= Kenny Ausubel =

American ecologist

Kenny Ausubel (born April 20, 1949) is a social entrepreneur, investigative journalist, and award-winning filmmaker. He launched the annual National Bioneers Conference in 1990 with Nina Simons. He has received the Buckminster Fuller Institute’s Challenge Award as well as awards from the Rainforest Action Network and Global Green, among others.

Ausubel emphasizes the interdependence of all things, and the need to use nature's own diversity, kinship, community, cooperation and reciprocity in finding the urgently needed solutions to environmental and human crises.

==Background==

At age 19 Ausubel woke up one morning paralyzed on the left side of his body. Unable to see straight or even swallow, he went to several different doctors but none of them could diagnose what had caused the stroke-like symptoms. Out of desperation Ausubel sought alternative forms of medicine where he learned what had caused his health crisis- massive exposure to chemicals called dioxins, toxic environmental pollutants. Upon learning that most people exposed to dioxin died of cancer or a stroke, Ausubel realized he was lucky to be alive and wanted to give something back to the world.

As part of his recovery process, Ausubel relocated from New York City to New Mexico to be in a healthier environment. After a brief stay in Santa Fe, he moved to a farm just outside town where he met other back-to-the-landers who taught him about organic gardening, natural building, composting toilets, solar energy, and vegetable canning.

==Early career==

===Hoxsey: When Healing Becomes a Crime===
As his health was finally stabilizing, Ausubel's father back in New York City was diagnosed with cancer and died just six months later. This propelled Ausubel on a research mission to learn everything he could about alternative cancer treatments. He took a special interest in the Hoxsey Herbal Treatment and produced a film and book about it entitled Hoxsey: When Healing Becomes a Crime.

===Seeds of Change===
Since the Hoxsey formula was an herbal one, Ausubel became immersed in the world of botanical medicine. This pursuit led him to Gabriel Howearth who had spent years with indigenous farmers learning about traditional healing plants and ancient farming practices. In 1989 they founded Seeds of Change a seed company aiming to restore "backyard biodiversity" by selling farmers and home gardeners open-pollinated, nonhybridized seeds from crops grown for generations in the same geographic area.
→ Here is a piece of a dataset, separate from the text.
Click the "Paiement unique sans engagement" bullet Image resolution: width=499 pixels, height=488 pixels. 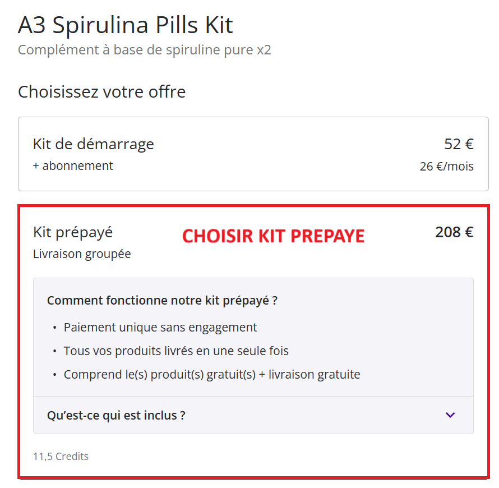point(160,327)
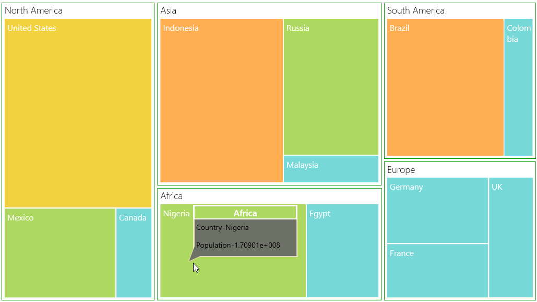The width and height of the screenshot is (537, 302).
Task: Select the Nigeria tile label
Action: tap(176, 214)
Ausubel served as the company's CEO from 1989 to 1994. He authored Seeds of Change: The Living Treasure about the company's mission and work.

===Odwalla===
In January 1995 Ausubel joined the board of directors at Odwalla, an eco-aware juice company.

==Books and films==
Ausubel has produced several documentary films about alternative medicine including the feature documentary film Hoxsey: How Healing Becomes a Crime. The film had a special screening for members of Congress at the Kennedy Center. He also founded and operates Inner Tan Productions, a feature film development company, and has written two screenplays.

Ausubel acted as a central advisor to Leonardo DiCaprio on his feature documentary The 11th Hour, and appears in the film.
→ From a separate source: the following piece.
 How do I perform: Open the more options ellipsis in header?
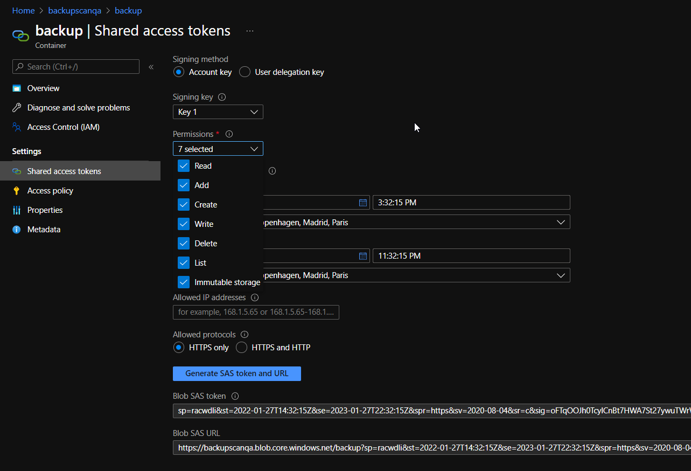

Ausubel has written several books— When Healing Becomes a Crime: The Amazing Story of the Hoxsey Cancer Clinics and the Return of Alternative Therapies (2000); The Bioneers: Declarations of Interdependence (1995) and Seeds of Change: The Living Treasure (1994). His most recent book is Dreaming the Future: Reimagining Civilization in the Age of Nature (2012).

==Personal life==
Ausubel attended Yale and graduated Phi Beta Kappa from Columbia University in 1972. He lives in the mountains outside Santa Fe, New Mexico with his wife Nina and their two dogs.